▶ _About this task_
Set down, in full, every record in the block.

▶ _Given data_
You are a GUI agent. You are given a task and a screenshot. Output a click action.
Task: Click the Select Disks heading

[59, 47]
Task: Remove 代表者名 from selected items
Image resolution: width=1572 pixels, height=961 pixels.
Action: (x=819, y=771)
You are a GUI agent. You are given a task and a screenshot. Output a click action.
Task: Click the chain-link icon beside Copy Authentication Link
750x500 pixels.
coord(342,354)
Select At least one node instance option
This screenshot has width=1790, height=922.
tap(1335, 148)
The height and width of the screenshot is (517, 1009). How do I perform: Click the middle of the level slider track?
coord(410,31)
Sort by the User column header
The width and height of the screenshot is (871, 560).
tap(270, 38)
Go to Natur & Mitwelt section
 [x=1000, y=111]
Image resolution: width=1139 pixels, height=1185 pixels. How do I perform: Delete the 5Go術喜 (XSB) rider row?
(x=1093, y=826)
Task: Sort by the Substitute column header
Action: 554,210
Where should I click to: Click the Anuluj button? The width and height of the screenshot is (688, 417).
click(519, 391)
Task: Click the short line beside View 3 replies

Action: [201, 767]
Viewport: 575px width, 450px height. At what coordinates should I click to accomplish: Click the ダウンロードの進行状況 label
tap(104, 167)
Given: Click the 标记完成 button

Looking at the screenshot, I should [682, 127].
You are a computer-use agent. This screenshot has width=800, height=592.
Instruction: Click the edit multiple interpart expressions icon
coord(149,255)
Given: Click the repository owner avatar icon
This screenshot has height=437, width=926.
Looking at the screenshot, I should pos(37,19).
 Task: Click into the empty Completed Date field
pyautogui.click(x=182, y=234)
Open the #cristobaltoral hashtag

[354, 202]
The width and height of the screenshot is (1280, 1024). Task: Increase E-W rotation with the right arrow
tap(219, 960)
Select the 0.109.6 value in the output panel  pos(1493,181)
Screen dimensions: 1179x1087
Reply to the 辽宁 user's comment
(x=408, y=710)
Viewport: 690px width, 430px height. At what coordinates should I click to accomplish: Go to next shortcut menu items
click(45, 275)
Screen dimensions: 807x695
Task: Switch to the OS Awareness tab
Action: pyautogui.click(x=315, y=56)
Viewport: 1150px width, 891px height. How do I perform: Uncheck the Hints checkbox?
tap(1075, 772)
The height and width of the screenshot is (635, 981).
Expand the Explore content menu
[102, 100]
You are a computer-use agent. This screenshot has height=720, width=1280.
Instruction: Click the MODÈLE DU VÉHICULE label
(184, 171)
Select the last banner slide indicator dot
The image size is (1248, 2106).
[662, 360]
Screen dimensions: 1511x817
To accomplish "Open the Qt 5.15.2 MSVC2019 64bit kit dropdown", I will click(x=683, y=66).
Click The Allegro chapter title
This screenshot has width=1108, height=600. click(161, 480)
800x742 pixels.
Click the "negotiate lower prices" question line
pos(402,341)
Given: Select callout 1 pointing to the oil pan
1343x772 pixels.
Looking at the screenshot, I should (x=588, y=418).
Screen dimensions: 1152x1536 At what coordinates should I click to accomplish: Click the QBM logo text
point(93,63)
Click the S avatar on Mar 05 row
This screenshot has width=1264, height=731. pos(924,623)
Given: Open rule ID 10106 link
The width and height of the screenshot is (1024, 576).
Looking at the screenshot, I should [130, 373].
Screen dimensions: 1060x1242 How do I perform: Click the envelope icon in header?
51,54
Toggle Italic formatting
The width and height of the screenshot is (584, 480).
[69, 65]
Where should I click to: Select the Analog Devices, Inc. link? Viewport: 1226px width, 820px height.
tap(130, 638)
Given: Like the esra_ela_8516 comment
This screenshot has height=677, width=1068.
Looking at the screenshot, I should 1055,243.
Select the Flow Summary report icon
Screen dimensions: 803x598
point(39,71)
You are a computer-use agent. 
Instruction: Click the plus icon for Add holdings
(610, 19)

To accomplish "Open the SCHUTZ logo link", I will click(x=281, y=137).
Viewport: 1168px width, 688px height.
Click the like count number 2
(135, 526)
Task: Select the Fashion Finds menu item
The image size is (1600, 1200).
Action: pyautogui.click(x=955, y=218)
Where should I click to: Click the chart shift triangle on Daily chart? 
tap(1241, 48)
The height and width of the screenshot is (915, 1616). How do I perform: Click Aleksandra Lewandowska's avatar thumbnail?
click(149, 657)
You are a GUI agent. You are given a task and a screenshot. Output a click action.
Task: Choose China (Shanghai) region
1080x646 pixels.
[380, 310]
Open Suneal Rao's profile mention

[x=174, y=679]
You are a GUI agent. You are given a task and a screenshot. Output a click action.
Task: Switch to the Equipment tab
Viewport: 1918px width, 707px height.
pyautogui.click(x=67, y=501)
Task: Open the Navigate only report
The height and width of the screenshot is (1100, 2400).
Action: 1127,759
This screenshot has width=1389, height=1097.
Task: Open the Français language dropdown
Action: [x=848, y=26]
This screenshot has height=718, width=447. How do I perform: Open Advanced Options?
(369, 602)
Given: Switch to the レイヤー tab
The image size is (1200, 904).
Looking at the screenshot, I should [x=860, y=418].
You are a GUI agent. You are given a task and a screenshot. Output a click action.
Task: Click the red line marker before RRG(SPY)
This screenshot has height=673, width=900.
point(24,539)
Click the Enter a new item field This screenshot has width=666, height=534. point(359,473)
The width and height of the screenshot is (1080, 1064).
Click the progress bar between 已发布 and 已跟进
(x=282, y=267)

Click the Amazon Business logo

▶ _Answer area_
You are a GUI agent. You are given a task and a screenshot. Output a click action.
Task: Click the Select Disks heading

[59, 47]
Task: Remove 代表者名 from selected items
Image resolution: width=1572 pixels, height=961 pixels.
Action: (x=819, y=771)
You are a GUI agent. You are given a task and a screenshot. Output a click action.
Task: Click the chain-link icon beside Copy Authentication Link
750x500 pixels.
coord(342,354)
Select At least one node instance option
This screenshot has width=1790, height=922.
tap(1335, 148)
The height and width of the screenshot is (517, 1009). How do I perform: Click the middle of the level slider track?
coord(410,31)
Sort by the User column header
The width and height of the screenshot is (871, 560).
tap(270, 38)
Go to Natur & Mitwelt section
 [x=1000, y=111]
Image resolution: width=1139 pixels, height=1185 pixels. How do I perform: Delete the 5Go術喜 (XSB) rider row?
(x=1093, y=826)
Task: Sort by the Substitute column header
Action: 554,210
Where should I click to: Click the Anuluj button? The width and height of the screenshot is (688, 417).
click(519, 391)
Task: Click the short line beside View 3 replies

Action: [201, 767]
Viewport: 575px width, 450px height. At what coordinates should I click to accomplish: Click the ダウンロードの進行状況 label
tap(104, 167)
Given: Click the 标记完成 button

Looking at the screenshot, I should [682, 127].
You are a computer-use agent. This screenshot has width=800, height=592.
Instruction: Click the edit multiple interpart expressions icon
coord(149,255)
Given: Click the repository owner avatar icon
This screenshot has height=437, width=926.
Looking at the screenshot, I should pos(37,19).
 Task: Click into the empty Completed Date field
pyautogui.click(x=182, y=234)
Open the #cristobaltoral hashtag

[354, 202]
The width and height of the screenshot is (1280, 1024). Task: Increase E-W rotation with the right arrow
tap(219, 960)
Select the 0.109.6 value in the output panel  pos(1493,181)
Screen dimensions: 1179x1087
Reply to the 辽宁 user's comment
(x=408, y=710)
Viewport: 690px width, 430px height. At what coordinates should I click to accomplish: Go to next shortcut menu items
click(45, 275)
Screen dimensions: 807x695
Task: Switch to the OS Awareness tab
Action: pyautogui.click(x=315, y=56)
Viewport: 1150px width, 891px height. How do I perform: Uncheck the Hints checkbox?
tap(1075, 772)
The height and width of the screenshot is (635, 981).
Expand the Explore content menu
[102, 100]
You are a computer-use agent. This screenshot has height=720, width=1280.
Instruction: Click the MODÈLE DU VÉHICULE label
(184, 171)
Select the last banner slide indicator dot
The image size is (1248, 2106).
[662, 360]
Screen dimensions: 1511x817
To accomplish "Open the Qt 5.15.2 MSVC2019 64bit kit dropdown", I will click(x=683, y=66).
Click The Allegro chapter title
This screenshot has width=1108, height=600. click(161, 480)
800x742 pixels.
Click the "negotiate lower prices" question line
pos(402,341)
Given: Select callout 1 pointing to the oil pan
1343x772 pixels.
Looking at the screenshot, I should (x=588, y=418).
Screen dimensions: 1152x1536 At what coordinates should I click to accomplish: Click the QBM logo text
point(93,63)
Click the S avatar on Mar 05 row
This screenshot has width=1264, height=731. pos(924,623)
Given: Open rule ID 10106 link
The width and height of the screenshot is (1024, 576).
Looking at the screenshot, I should [130, 373].
Screen dimensions: 1060x1242 How do I perform: Click the envelope icon in header?
51,54
Toggle Italic formatting
The width and height of the screenshot is (584, 480).
[69, 65]
Where should I click to: Select the Analog Devices, Inc. link? Viewport: 1226px width, 820px height.
tap(130, 638)
Given: Like the esra_ela_8516 comment
This screenshot has height=677, width=1068.
Looking at the screenshot, I should 1055,243.
Select the Flow Summary report icon
Screen dimensions: 803x598
point(39,71)
You are a computer-use agent. 
Instruction: Click the plus icon for Add holdings
(610, 19)

To accomplish "Open the SCHUTZ logo link", I will click(x=281, y=137).
Viewport: 1168px width, 688px height.
Click the like count number 2
(135, 526)
Task: Select the Fashion Finds menu item
The image size is (1600, 1200).
Action: pyautogui.click(x=955, y=218)
Where should I click to: Click the chart shift triangle on Daily chart? 
tap(1241, 48)
The height and width of the screenshot is (915, 1616). How do I perform: Click Aleksandra Lewandowska's avatar thumbnail?
click(149, 657)
You are a GUI agent. You are given a task and a screenshot. Output a click action.
Task: Choose China (Shanghai) region
1080x646 pixels.
[380, 310]
Open Suneal Rao's profile mention

[x=174, y=679]
You are a GUI agent. You are given a task and a screenshot. Output a click action.
Task: Switch to the Equipment tab
Viewport: 1918px width, 707px height.
pyautogui.click(x=67, y=501)
Task: Open the Navigate only report
The height and width of the screenshot is (1100, 2400).
Action: 1127,759
This screenshot has width=1389, height=1097.
Task: Open the Français language dropdown
Action: [x=848, y=26]
This screenshot has height=718, width=447. How do I perform: Open Advanced Options?
(369, 602)
Given: Switch to the レイヤー tab
The image size is (1200, 904).
Looking at the screenshot, I should [x=860, y=418].
You are a GUI agent. You are given a task and a screenshot. Output a click action.
Task: Click the red line marker before RRG(SPY)
This screenshot has height=673, width=900.
point(24,539)
Click the Enter a new item field This screenshot has width=666, height=534. point(359,473)
The width and height of the screenshot is (1080, 1064).
Click the progress bar between 已发布 and 已跟进
(x=282, y=267)

Click the Amazon Business logo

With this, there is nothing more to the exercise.